After you have created this record you will get daily emails from the likes of gmail and yahoo telling you things like which emails are sending emails from your domain. And pass/fail results for DKIM and SPF. You can do this to check your changes are working OK.

If you have DMARC setup on one domain (say example.com) with an rua/ruf feedback address to go to another domain (say to reports@otherdomain.com) you would need to let DMARC reporters know it is OK to email that other domain. They do this by checking a DNS record on the other domain. They will check a DNS name of example.com._report._dmarc.otherdomain.com and expect a value of v=DMARC1

You should now be able to do an end-to-end test. Try emailing something to a gmail email address.

The TLS setting made above should now result in gmail showing a security padlock in the email header drop down saying ‘security: Standard encryption (TLS)’
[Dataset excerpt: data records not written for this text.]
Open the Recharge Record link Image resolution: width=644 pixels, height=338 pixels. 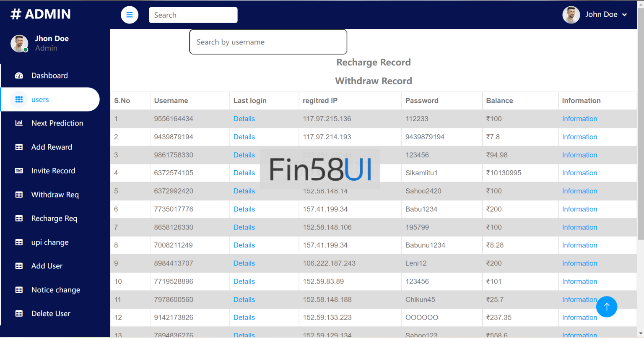(373, 62)
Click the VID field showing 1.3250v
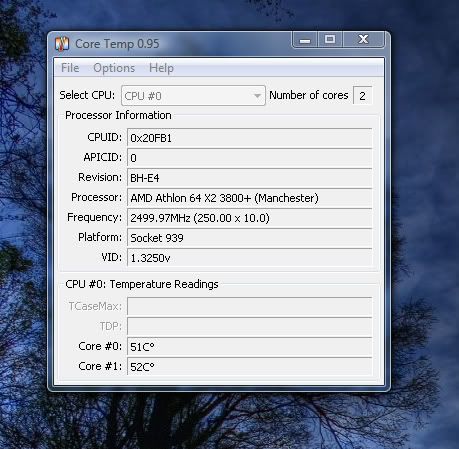 click(x=249, y=258)
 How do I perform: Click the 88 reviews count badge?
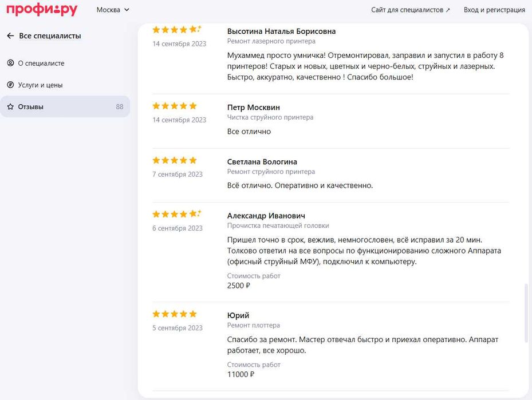coord(120,106)
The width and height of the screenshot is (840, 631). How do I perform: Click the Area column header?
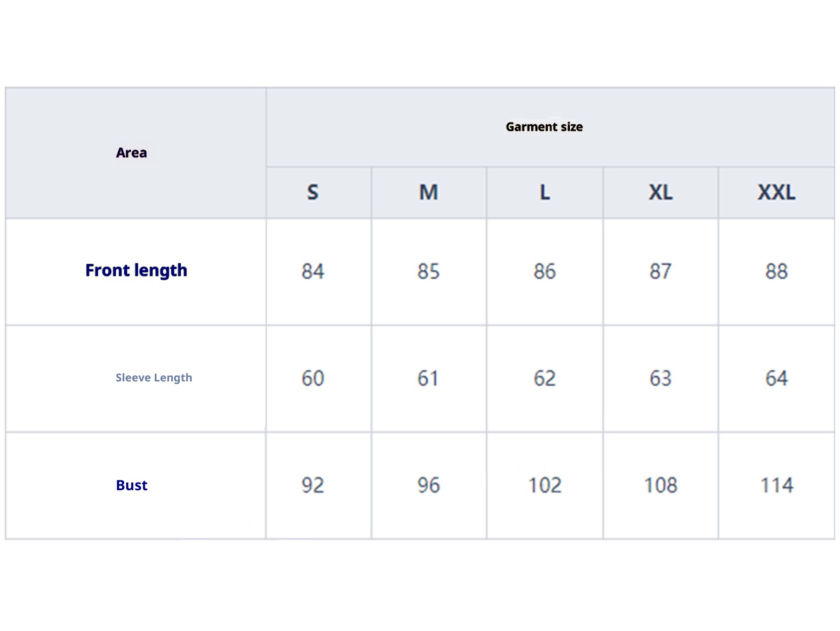[x=132, y=153]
If you click on the vertical …. ‘More’ button you can see a Show Original option. That should then report:

SPF:	PASS with IP 74.50.48.206 Learn more
DKIM:	'PASS' with domain rimuhosting.com Learn more
DMARC:	'PASS' Learn more

If those results are PASSING, and after you are happy with the DMARC results you get after a period of time you may wish to revise your SPF and DMARC records.

The SPF record above has ~all (tilde all) which means that if there is no match the email should be accepted, but flagged as bad. -all (minus all) means to reject emails with no match.

The DMARC record could also be changed from p=none to p=reject.

Congratulations. Recipients can now verify you sent the email.

Notes/implications:

  • A person with DNS access can affect delivery of emails.
  • DMARC, DKIM, and SPF are hints to a receiver about when to accept or reject emails, and when to report about passes/fails. They are hints and no receiver is compelled to enforce them.